At least seven mining and metal companies have announced plans to reduce their workforces in the world’s biggest platinum and manganese producer in the past two months. The second-largest union in the gold industry has rejected an offer by operators after almost two months of talks as the metal trades close to a five-year low. One in four South Africans is unemployed.

“We need an honest, frank conversation about what each one needs to do to arrest the current crisis,” Mineral Resources Minister Ngoako Ramatlhodi told reporters Wednesday in Pretoria, the capital. “None of us should leave this meeting without committing something to the table. It is not an exercise in finger-pointing.”

Talks over wages between the country’s largest gold producers and unions need to consider the future job security of workers, Ramatlhodi said.

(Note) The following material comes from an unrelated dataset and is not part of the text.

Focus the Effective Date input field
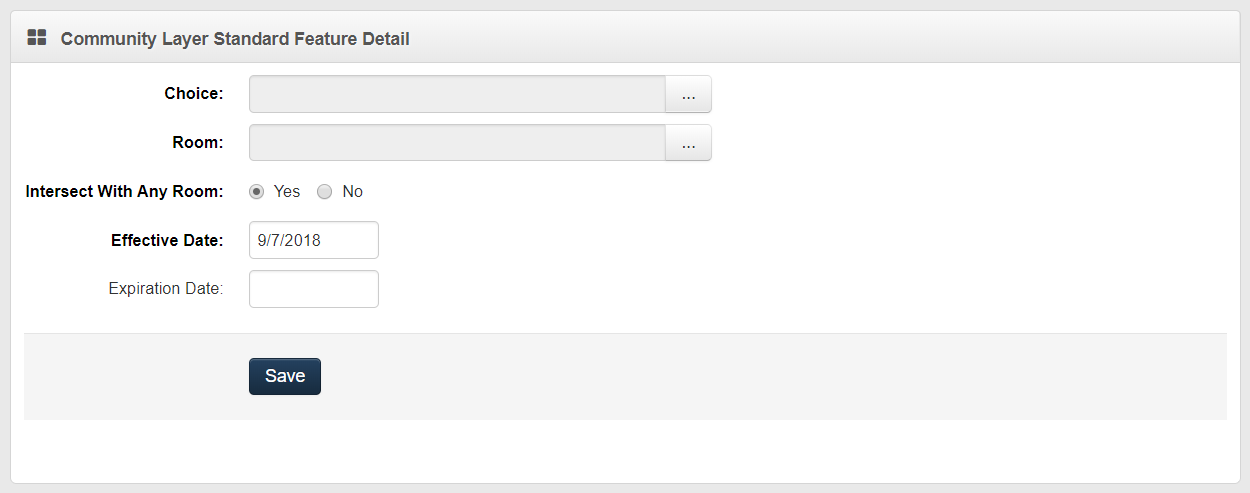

The Association of Mineworkers and Construction Union, the second-biggest representative of gold employees in the talks, has rejected an offer by Sibanye Gold Ltd. and AngloGold Ashanti Ltd. to raise monthly pay for entry-level workers by 13 percent in the first 12 months of a three-year deal. The inflation rate was 4.7 percent in June.

Gold Talks

Some members of the National Union of Mineworkers, the largest representative of gold employees, aren’t accepting the proposals, according to a person familiar with the discussions. The NUM has yet to announce its official stance.

The NUM lowered its demand last month for basic pay to 9,500 rand. Still, that’s at least 60 percent more than the current wage of about 5,800 rand monthly.

“I’m appealing to the companies to be transparent and I’m appealing to the unions to negotiate with reasonable prudence,” Ramatlhodi said. “They’ve got to approach this issue on the basis that we need to save jobs while we don’t need to accept slavery wages.”

The ministry is pursuing separate talks with Glencore Plc’s Optimum Coal unit over the suspension of its mining license due to non-compliance with labor regulations, Ramatlhodi said.

Optimum’s license was suspended Tuesday as the coal producer said it would seek bankruptcy protection due to an unprofitable supply deal with power utility Eskom Holdings SOC Ltd. Optimum also cut jobs amid a slump in coal prices.

“We are asking and assisting on a particular process to resolve the downscaling issues,” he said. “It is not in our interest that it gets shut down.”

The Chamber of Mines, the industry’s lobby group, is taking part in the talks to help find ways to minimize job cuts, President Mike Teke told reporters.

“We don’t go out and shed jobs because we like shedding jobs,” Teke said. “We’d like this meeting to come up with something constructive.”